● TEXT SECTION:
*** Block opens ***

At times during the senate re-run it looked like Mr Strachan may be a dark horse for the elusive sixth Senate spot thanks to preferences.
Last night, he said even if he didn’t make it to Canberra he was happy because he had put an often neglected topic on the radar.
“The population’s been growing in Western Australia at 3.2 per cent per annum,” he told The Sunday Times.
“The global population is growing 1.1 per cent per annum – so Western Australia’s population is growing nearly three times the global average.”
Mr Strachan said such growth put pressure on traffic, water, food, education, health and employment.
“When I came here in 1995, you could get virtually anywhere in Perth in 20 minutes,” he said.
“And now, a journey that used to take 20 minutes typically takes 40 minutes or an hour.
“We’ve got to the point now where as soon as Fiona Stanley (Hospital) is completed, we’re going to have to start building another on because the population is growing so rapidly.”
The Sustainable Population Party other candidate, William Bourke, is the president and founder of the party and ran as the lead candidate in NSW last September.
Mr Bourke was not in Perth yesterday to help rally voters with Mr Strachan – he was in Melbourne for a family event.
However Mr Strachan said the party had been buoyed by the support of entrepreneur Dick Smith during the campaign, who not only endorsed the group but even
Mr Smith endorsed the party back in March, putting his name in their campaign and funding radio ads.
It was the first time Mr Smith has publicly endorsed a political party during an election.
Mr Smith said Australia could not afford to keep rapid population growth because “you can’t grow forever in a finite world.”

*** Block closes ***

● REQUIREMENT 1: According to the Senate re-run article, what annual growth rate did Mr Strachan give for Western Australia's population?
● REQUIREMENT 2: Retype the Senate re-run article word for word, everything from "Mr Bourke was" down to "during an election.".

● INPUT DATA:
*** Block opens ***

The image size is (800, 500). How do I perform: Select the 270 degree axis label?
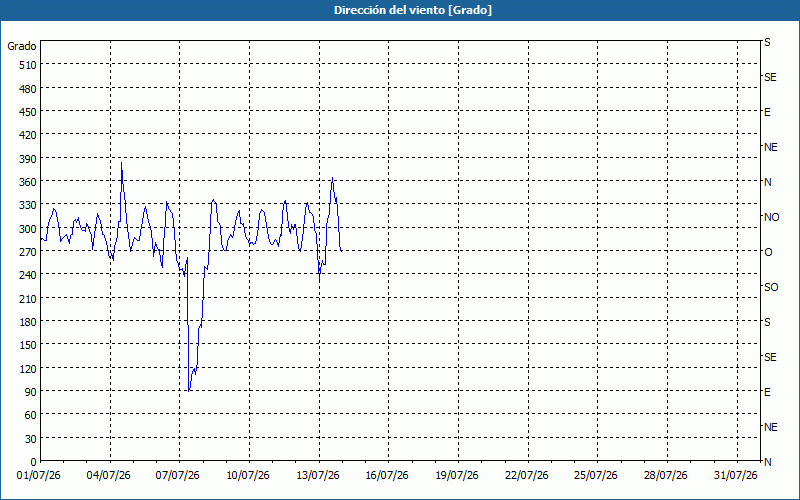tap(28, 252)
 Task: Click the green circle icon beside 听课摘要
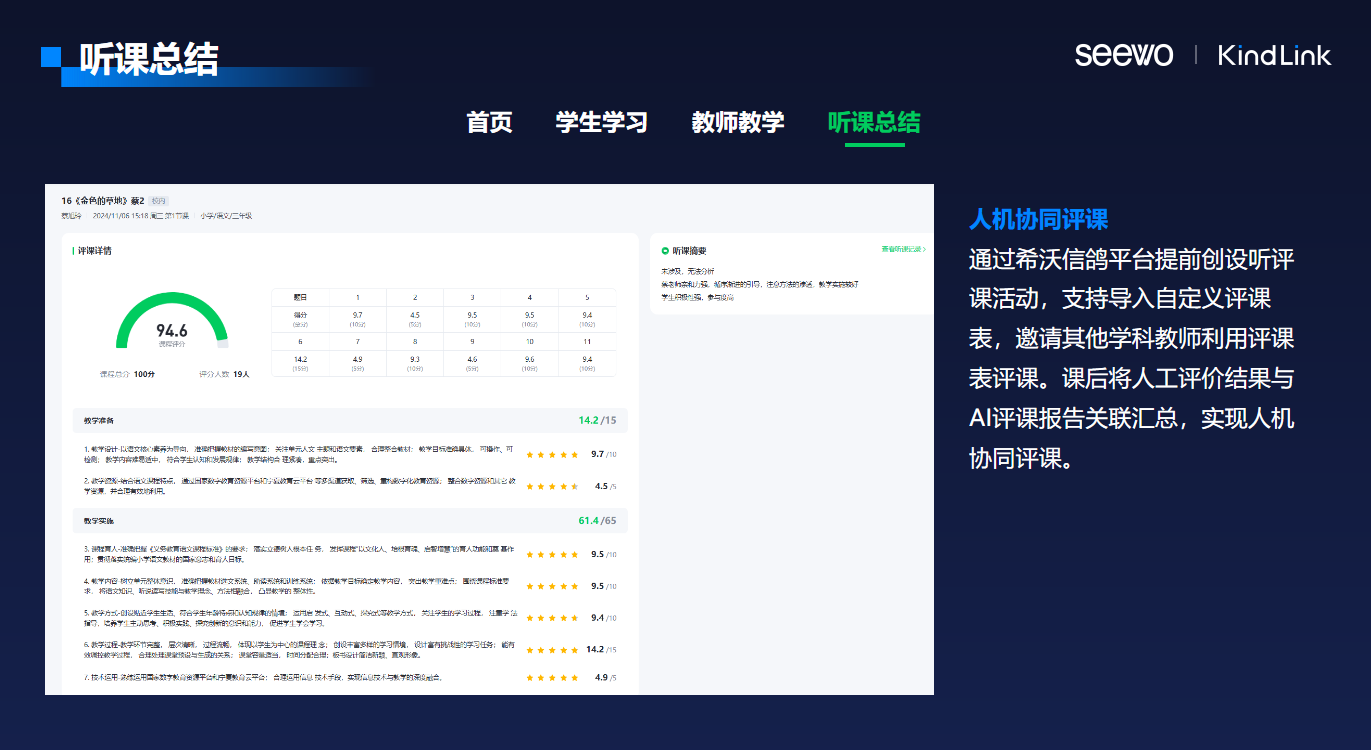tap(665, 251)

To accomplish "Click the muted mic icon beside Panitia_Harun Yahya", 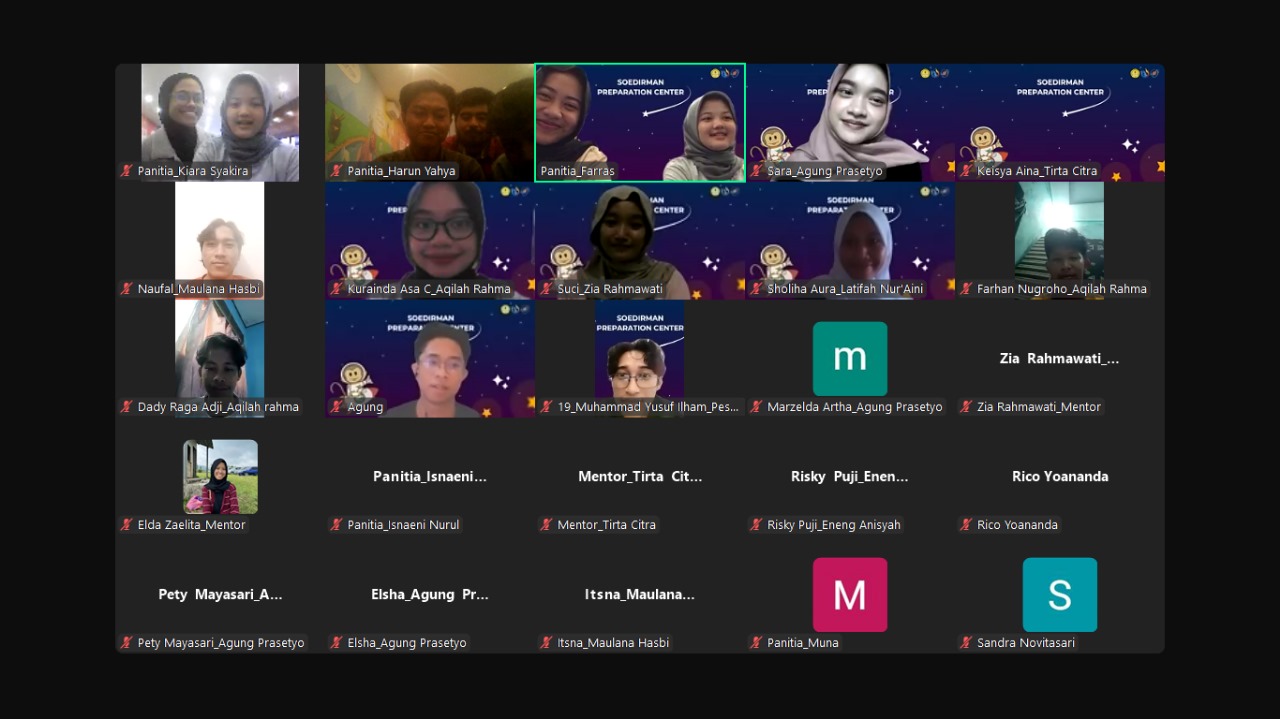I will coord(337,171).
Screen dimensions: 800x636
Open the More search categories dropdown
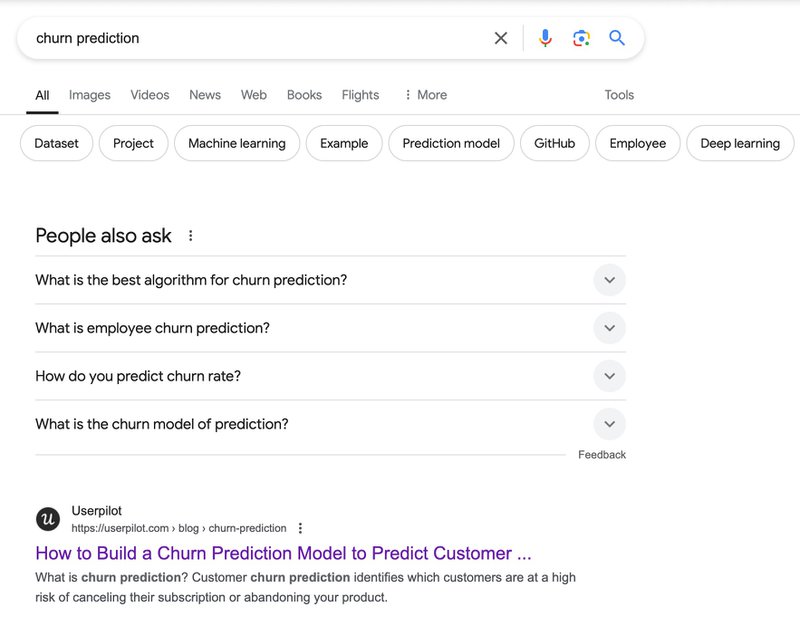click(x=425, y=95)
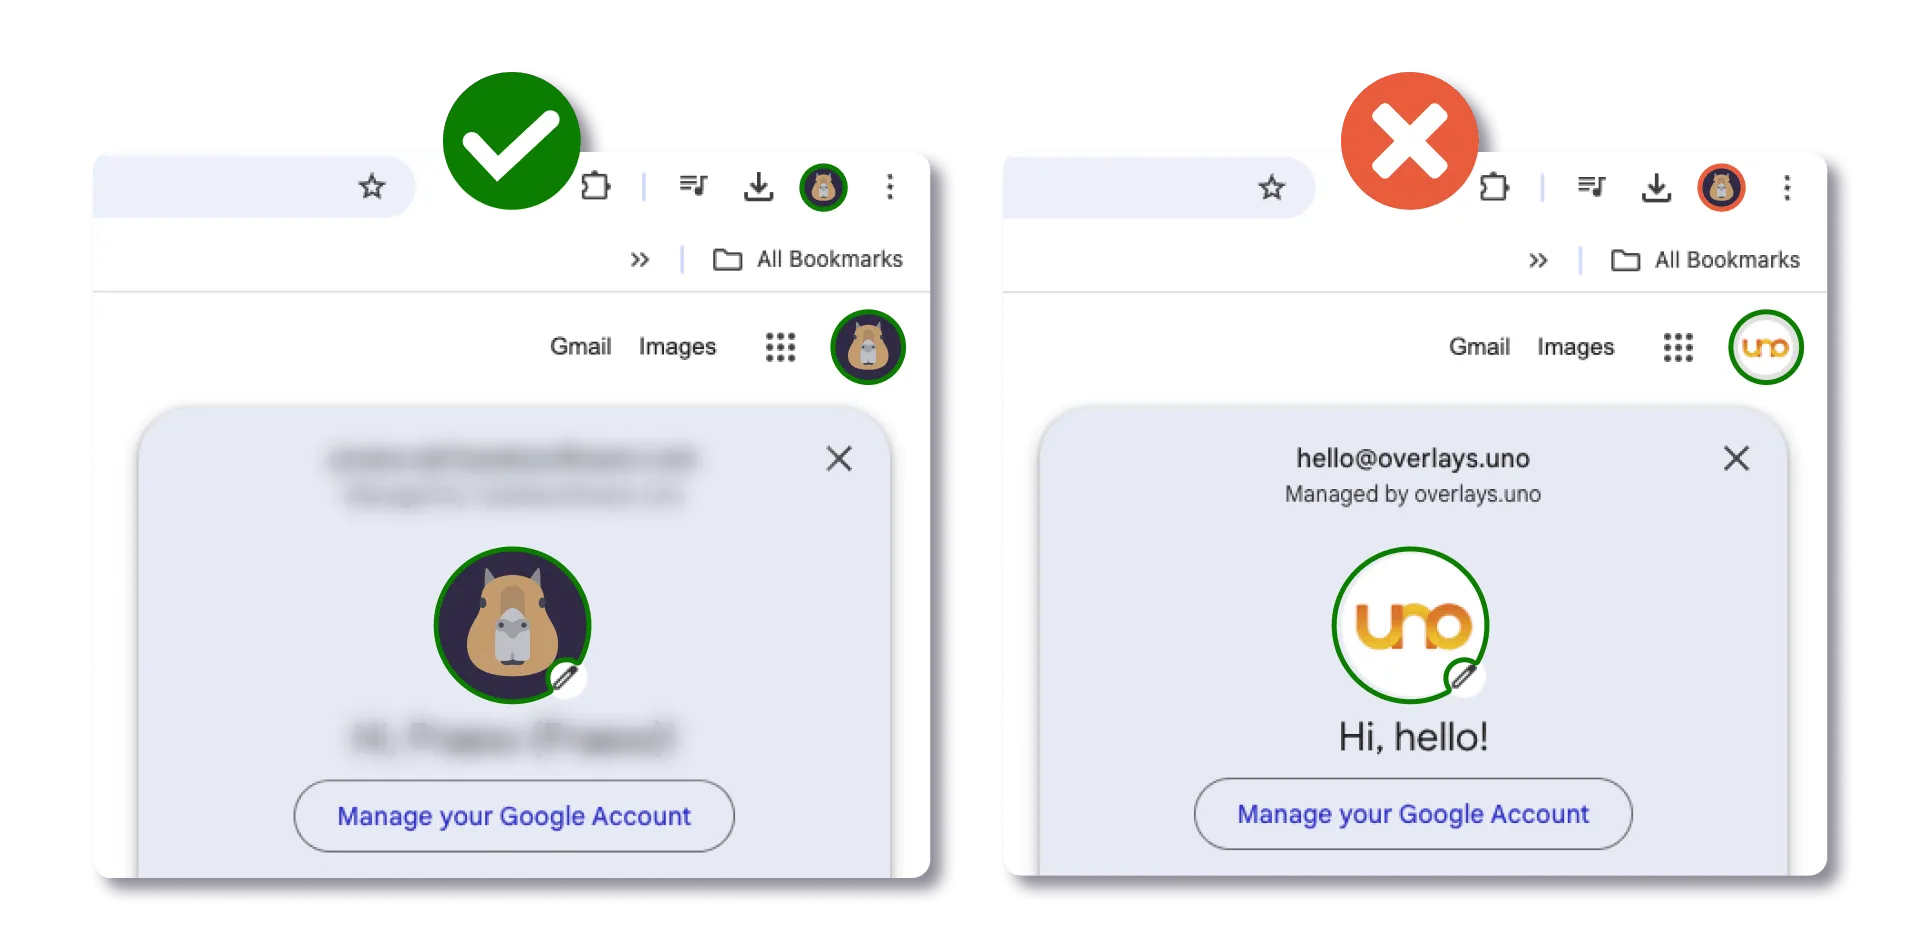Click Manage your Google Account under uno logo
This screenshot has height=950, width=1920.
click(x=1413, y=814)
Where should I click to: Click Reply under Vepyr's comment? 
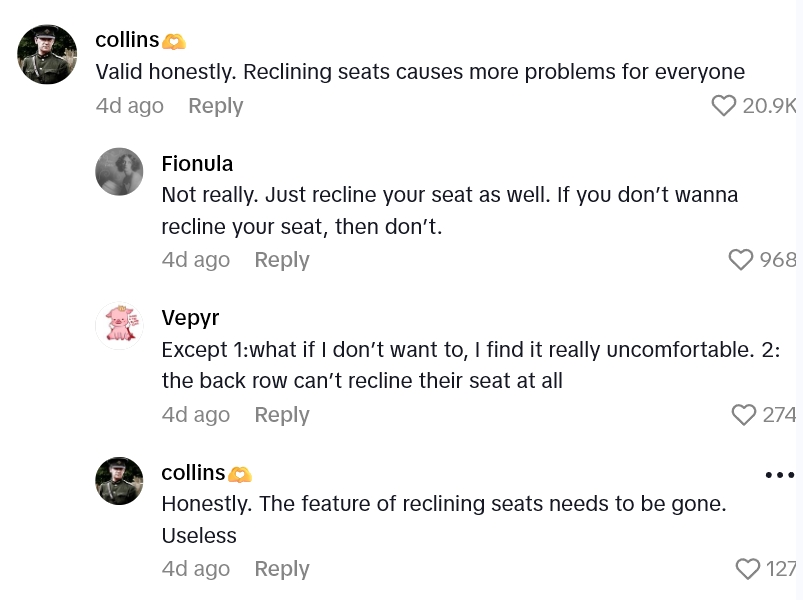[x=281, y=414]
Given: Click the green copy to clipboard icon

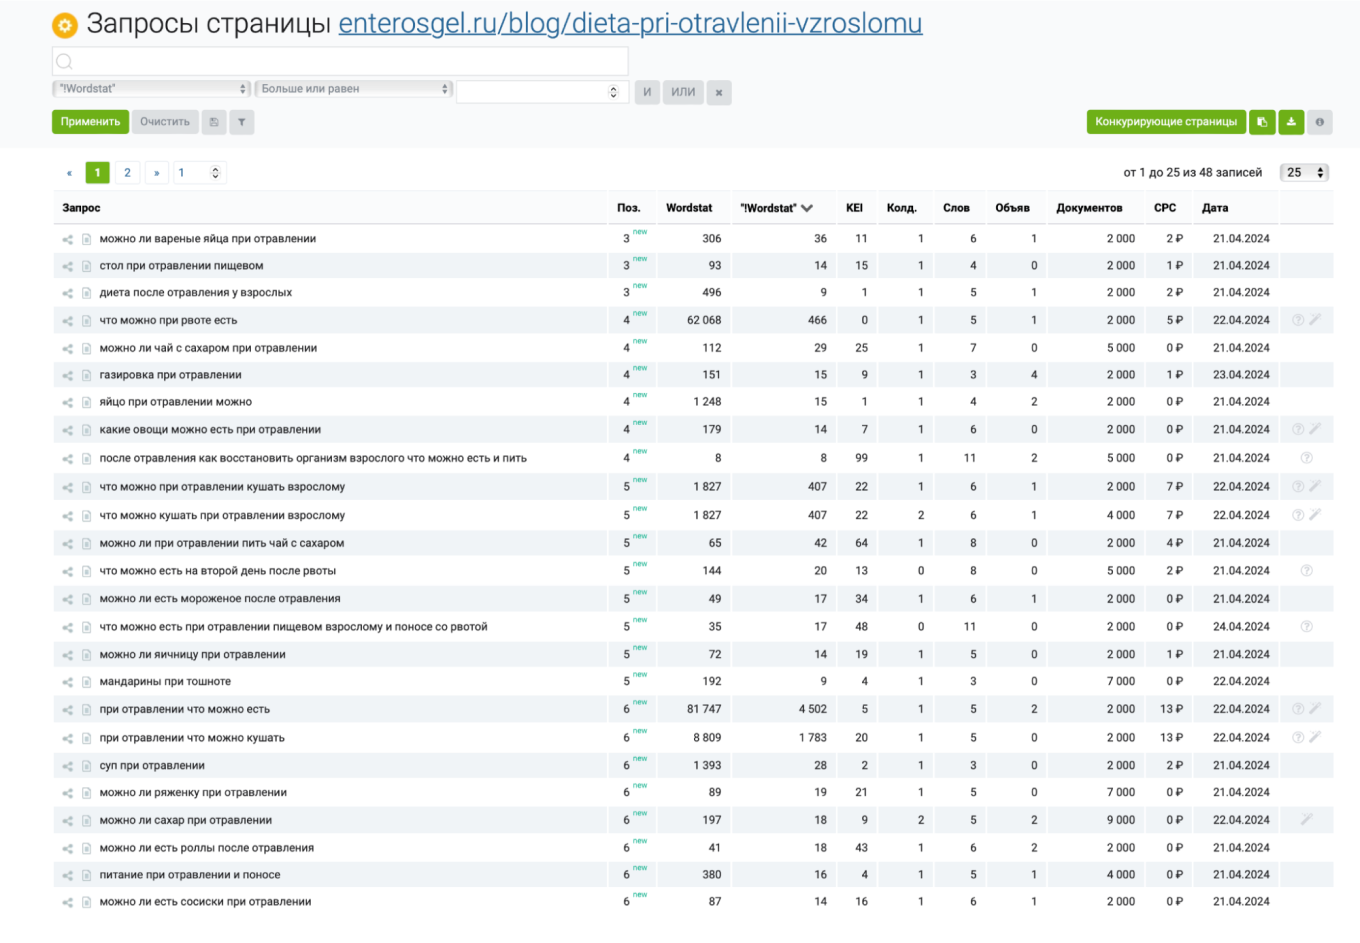Looking at the screenshot, I should point(1262,122).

*** Block closes ***

● WRITTEN REPLY 1: 3.2 per cent per annum.

● WRITTEN REPLY 2:
Mr Bourke was not in Perth yesterday to help rally voters with Mr Strachan – he was in Melbourne for a family event.
However Mr Strachan said the party had been buoyed by the support of entrepreneur Dick Smith during the campaign, who not only endorsed the group but even
Mr Smith endorsed the party back in March, putting his name in their campaign and funding radio ads.
It was the first time Mr Smith has publicly endorsed a political party during an election.